CERTFR-2025-AVI-0350_Vulnérabilité dans SAP NetWeaver
AVIS CERT
CERT-FR
Publié le 25 avril 2025 à 17h04
Objet
Vulnérabilité dans SAP NetWeaver
Référence
CERTFR-2025-AVI-0350
Risques
- Atteinte à l'intégrité des données
- Contournement de la politique de sécurité
Systèmes affectés
- NetWeaver (Visual Composer development server) versions VCFRAMEWORK 7.50 sans le dernier correctif de sécurité
L'éditeur indique que la vulnérabilité CVE-2025-31324 est activement exploitée.

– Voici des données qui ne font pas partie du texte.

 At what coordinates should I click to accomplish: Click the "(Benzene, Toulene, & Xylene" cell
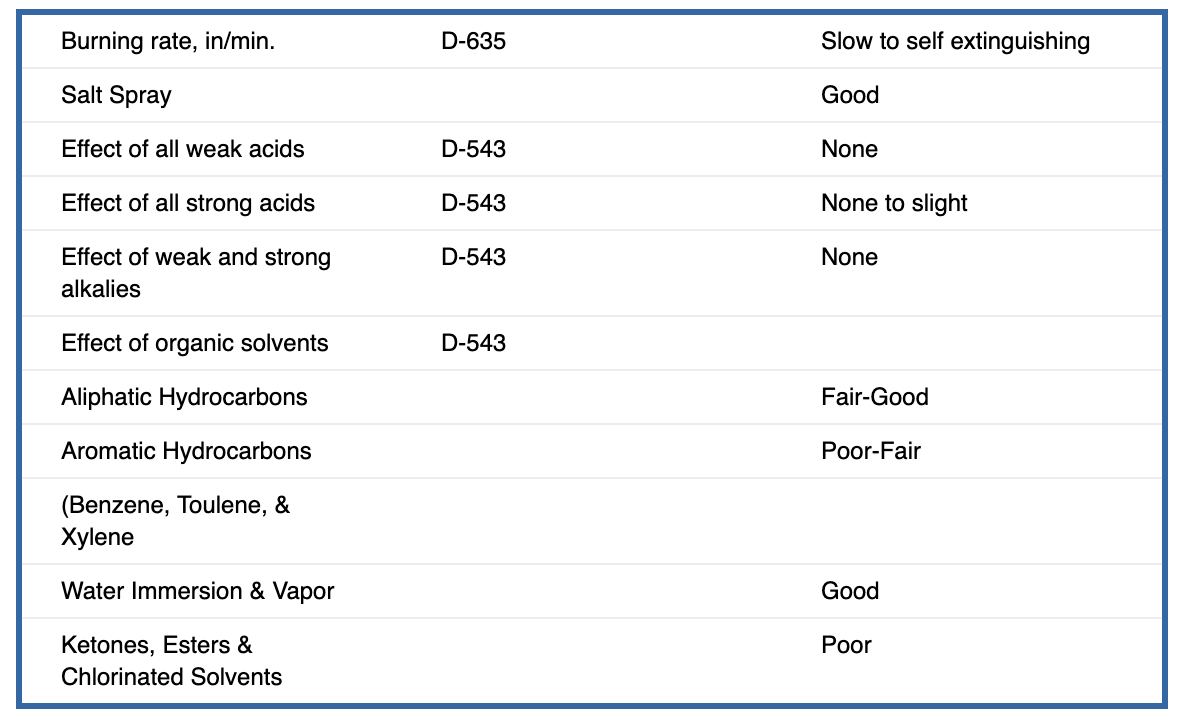pyautogui.click(x=175, y=520)
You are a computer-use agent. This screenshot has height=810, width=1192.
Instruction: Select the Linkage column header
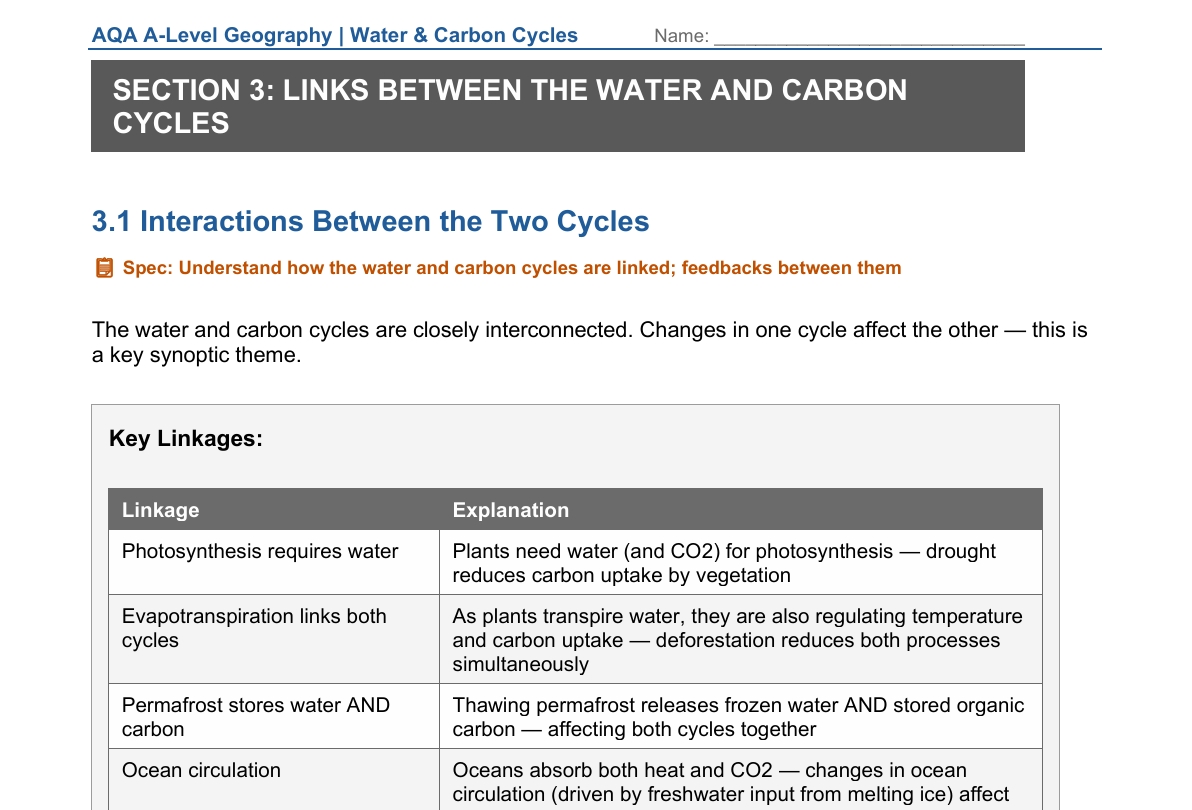pos(274,510)
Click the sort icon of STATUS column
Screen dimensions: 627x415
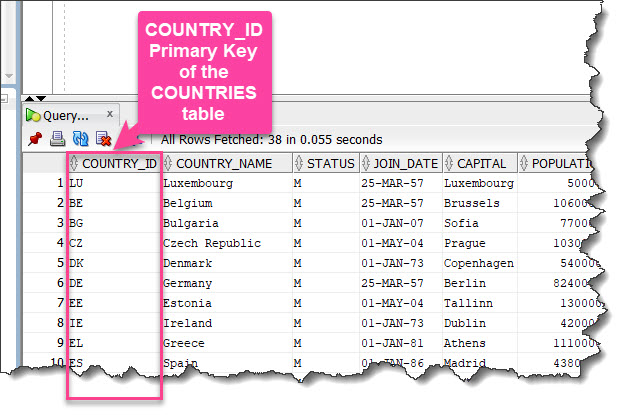pyautogui.click(x=299, y=163)
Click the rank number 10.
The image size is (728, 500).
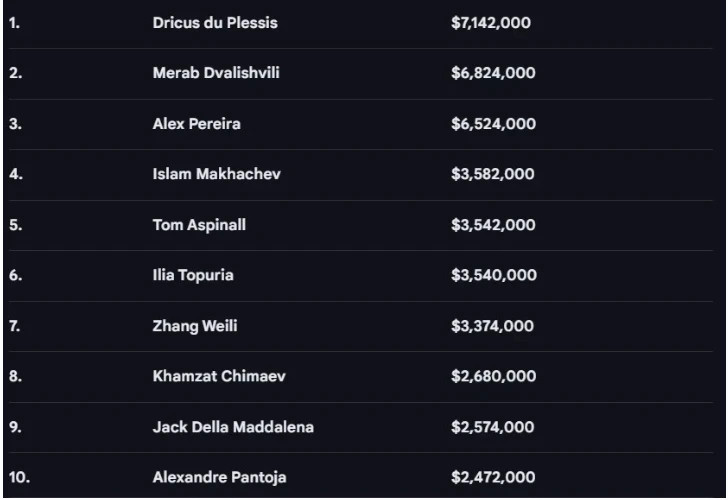click(19, 477)
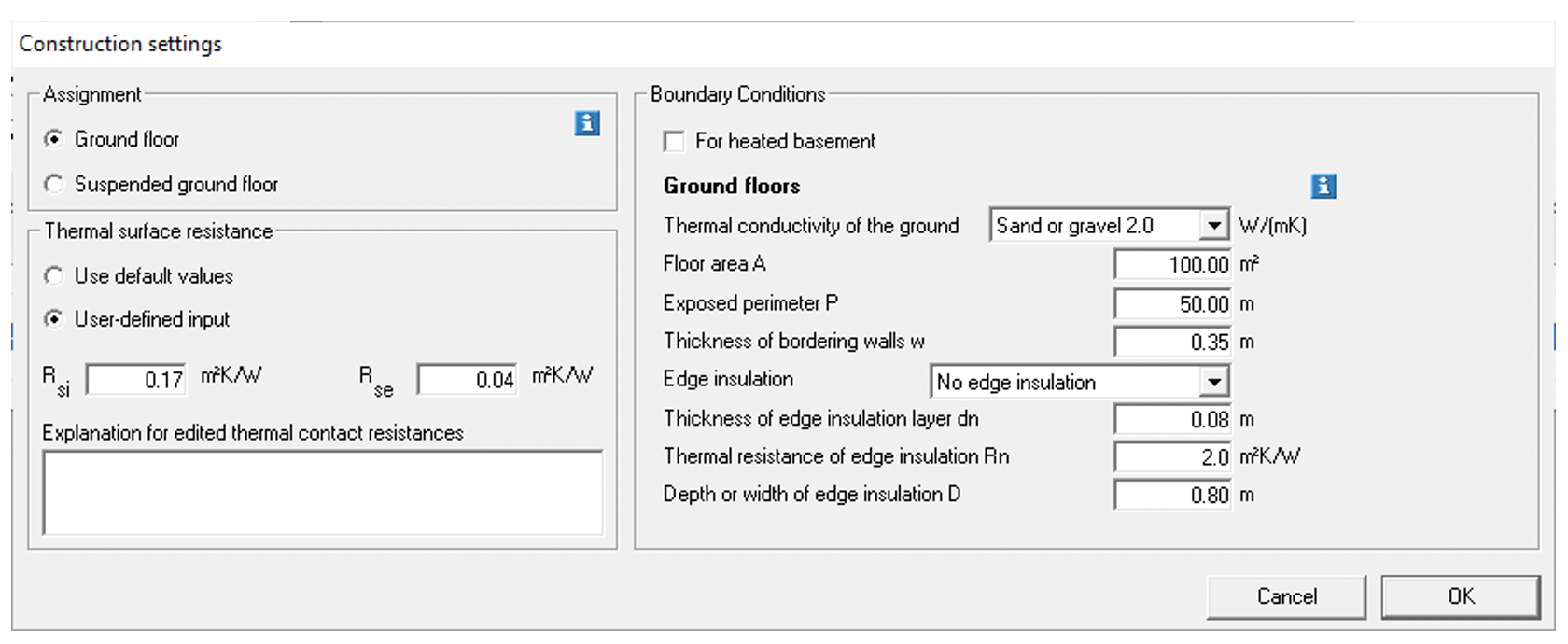1568x644 pixels.
Task: Enable the For heated basement checkbox
Action: point(676,141)
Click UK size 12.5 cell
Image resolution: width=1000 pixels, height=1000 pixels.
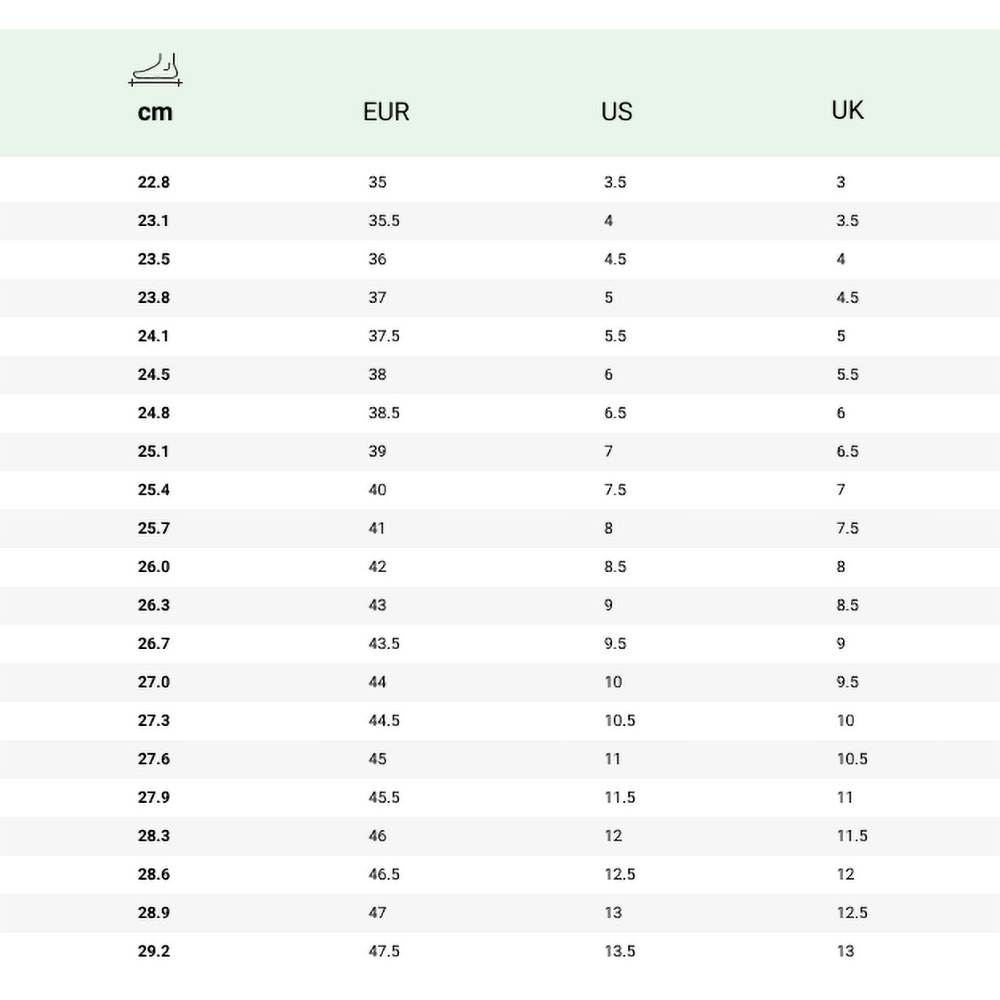click(852, 913)
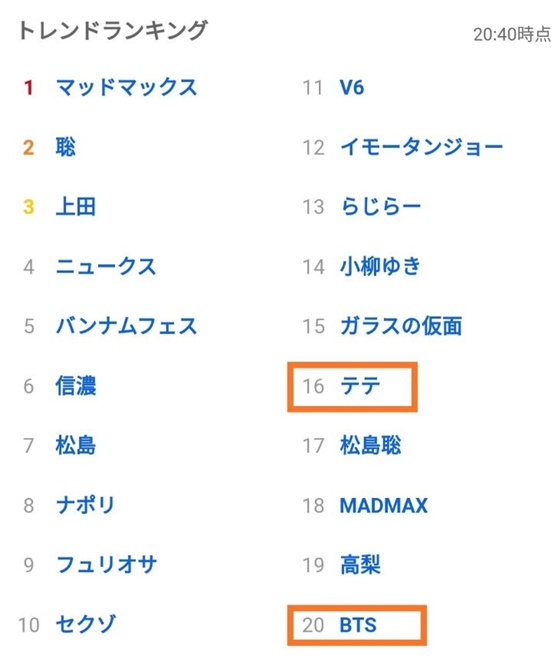
Task: Open the 高梨 trend at rank 19
Action: point(360,565)
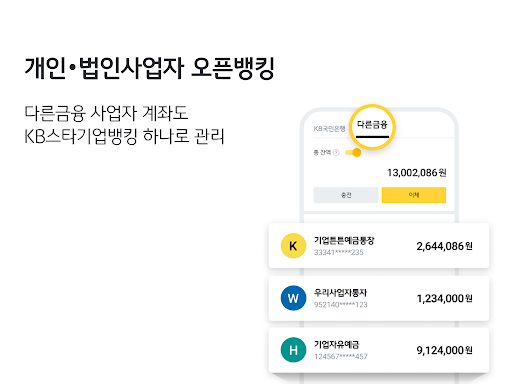512x384 pixels.
Task: Open the 우리사업자통장 account name
Action: 340,293
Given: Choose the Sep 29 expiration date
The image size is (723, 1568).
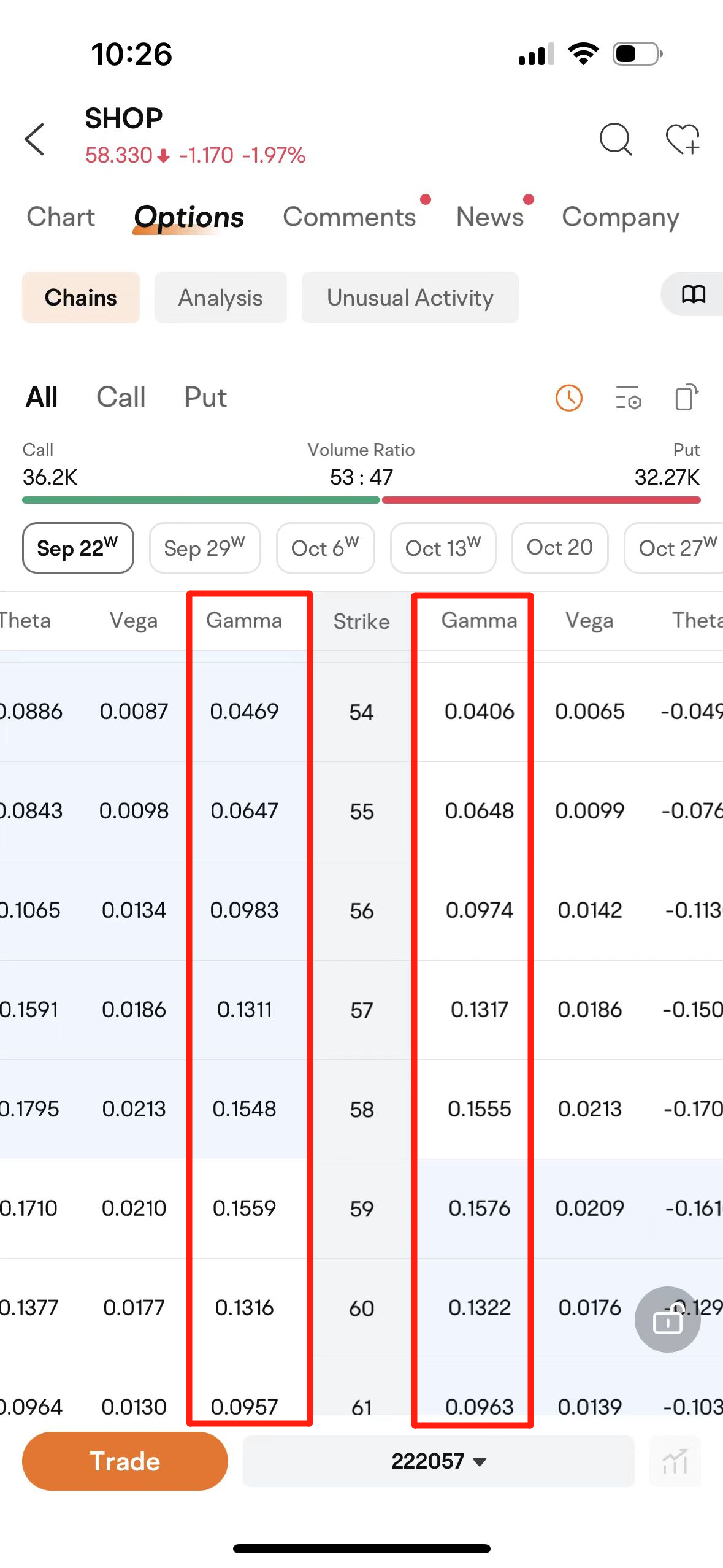Looking at the screenshot, I should pos(204,548).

Cette information est disponible sur la foire aux questions relative à cette vulnérabilité [1]. L'accès à ce lien nécessite un compte utilisateur pour le support SAP. Cette vulnérabilité, ajoutée au bulletin de sécurité SAP du 08 avril 2025, nécessite un correctif disponible depuis le 22 avril 2025. La mise à jour du 08 avril 2025 ne semble donc pas couvrir cette vulnérabilité.
Résumé
Une vulnérabilité a été découverte dans SAP NetWeaver. Elle permet à un attaquant de provoquer une atteinte à l'intégrité des données et un contournement de la politique de sécurité.